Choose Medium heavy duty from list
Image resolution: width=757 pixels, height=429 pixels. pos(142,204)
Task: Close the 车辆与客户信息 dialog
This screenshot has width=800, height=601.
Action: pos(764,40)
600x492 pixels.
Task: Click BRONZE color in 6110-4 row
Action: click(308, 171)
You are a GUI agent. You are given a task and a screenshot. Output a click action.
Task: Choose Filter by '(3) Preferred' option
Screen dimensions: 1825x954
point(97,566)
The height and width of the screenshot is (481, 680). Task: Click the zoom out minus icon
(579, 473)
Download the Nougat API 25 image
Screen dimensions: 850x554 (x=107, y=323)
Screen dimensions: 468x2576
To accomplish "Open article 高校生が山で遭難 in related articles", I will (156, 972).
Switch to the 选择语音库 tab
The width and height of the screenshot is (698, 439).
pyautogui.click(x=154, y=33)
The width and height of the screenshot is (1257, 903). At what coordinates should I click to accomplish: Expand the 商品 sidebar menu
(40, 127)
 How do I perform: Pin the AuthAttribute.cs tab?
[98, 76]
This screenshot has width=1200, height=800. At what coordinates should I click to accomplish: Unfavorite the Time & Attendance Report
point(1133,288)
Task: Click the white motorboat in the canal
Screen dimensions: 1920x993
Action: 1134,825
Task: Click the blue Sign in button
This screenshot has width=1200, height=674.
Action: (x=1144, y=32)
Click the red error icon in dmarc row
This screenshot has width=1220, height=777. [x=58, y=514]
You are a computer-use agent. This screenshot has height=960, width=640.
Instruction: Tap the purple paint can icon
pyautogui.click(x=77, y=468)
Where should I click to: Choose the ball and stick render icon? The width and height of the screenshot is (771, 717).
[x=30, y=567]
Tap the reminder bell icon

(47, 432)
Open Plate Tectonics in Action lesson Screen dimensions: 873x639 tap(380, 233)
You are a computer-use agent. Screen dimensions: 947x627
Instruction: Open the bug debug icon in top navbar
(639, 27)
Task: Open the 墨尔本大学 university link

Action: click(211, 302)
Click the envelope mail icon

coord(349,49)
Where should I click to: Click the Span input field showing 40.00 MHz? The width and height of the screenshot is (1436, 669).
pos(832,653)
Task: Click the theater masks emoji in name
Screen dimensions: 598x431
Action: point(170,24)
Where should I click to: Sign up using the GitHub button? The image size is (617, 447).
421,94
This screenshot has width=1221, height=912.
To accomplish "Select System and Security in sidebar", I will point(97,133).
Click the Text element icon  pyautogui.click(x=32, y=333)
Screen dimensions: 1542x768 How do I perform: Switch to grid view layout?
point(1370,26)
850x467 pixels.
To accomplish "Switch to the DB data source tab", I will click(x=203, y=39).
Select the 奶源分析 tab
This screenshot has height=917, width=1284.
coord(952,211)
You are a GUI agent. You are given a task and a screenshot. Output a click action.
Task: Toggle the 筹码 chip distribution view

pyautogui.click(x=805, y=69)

++++++++++++++++++++

→ **Exercise details**
Give back the entire listing, line for line, exactly as it stands.

→ **Response box**
Choose Medium heavy duty from list
Image resolution: width=757 pixels, height=429 pixels. pos(142,204)
Task: Close the 车辆与客户信息 dialog
This screenshot has width=800, height=601.
Action: pos(764,40)
600x492 pixels.
Task: Click BRONZE color in 6110-4 row
Action: click(308, 171)
You are a GUI agent. You are given a task and a screenshot. Output a click action.
Task: Choose Filter by '(3) Preferred' option
Screen dimensions: 1825x954
point(97,566)
The height and width of the screenshot is (481, 680). Task: Click the zoom out minus icon
(579, 473)
Download the Nougat API 25 image
Screen dimensions: 850x554 (x=107, y=323)
Screen dimensions: 468x2576
To accomplish "Open article 高校生が山で遭難 in related articles", I will (156, 972).
Switch to the 选择语音库 tab
The width and height of the screenshot is (698, 439).
pyautogui.click(x=154, y=33)
The width and height of the screenshot is (1257, 903). At what coordinates should I click to accomplish: Expand the 商品 sidebar menu
(40, 127)
 How do I perform: Pin the AuthAttribute.cs tab?
[98, 76]
This screenshot has width=1200, height=800. At what coordinates should I click to accomplish: Unfavorite the Time & Attendance Report
point(1133,288)
Task: Click the white motorboat in the canal
Screen dimensions: 1920x993
Action: 1134,825
Task: Click the blue Sign in button
This screenshot has width=1200, height=674.
Action: (x=1144, y=32)
Click the red error icon in dmarc row
This screenshot has width=1220, height=777. [x=58, y=514]
You are a computer-use agent. This screenshot has height=960, width=640.
Instruction: Tap the purple paint can icon
pyautogui.click(x=77, y=468)
Where should I click to: Choose the ball and stick render icon? The width and height of the screenshot is (771, 717).
[x=30, y=567]
Tap the reminder bell icon

(47, 432)
Open Plate Tectonics in Action lesson Screen dimensions: 873x639 tap(380, 233)
You are a computer-use agent. Screen dimensions: 947x627
Instruction: Open the bug debug icon in top navbar
(639, 27)
Task: Open the 墨尔本大学 university link

Action: click(211, 302)
Click the envelope mail icon

coord(349,49)
Where should I click to: Click the Span input field showing 40.00 MHz? The width and height of the screenshot is (1436, 669).
pos(832,653)
Task: Click the theater masks emoji in name
Screen dimensions: 598x431
Action: point(170,24)
Where should I click to: Sign up using the GitHub button? The image size is (617, 447).
421,94
This screenshot has width=1221, height=912.
To accomplish "Select System and Security in sidebar", I will point(97,133).
Click the Text element icon  pyautogui.click(x=32, y=333)
Screen dimensions: 1542x768 How do I perform: Switch to grid view layout?
point(1370,26)
850x467 pixels.
To accomplish "Switch to the DB data source tab", I will click(x=203, y=39).
Select the 奶源分析 tab
This screenshot has height=917, width=1284.
coord(952,211)
You are a GUI agent. You are given a task and a screenshot. Output a click action.
Task: Toggle the 筹码 chip distribution view

pyautogui.click(x=805, y=69)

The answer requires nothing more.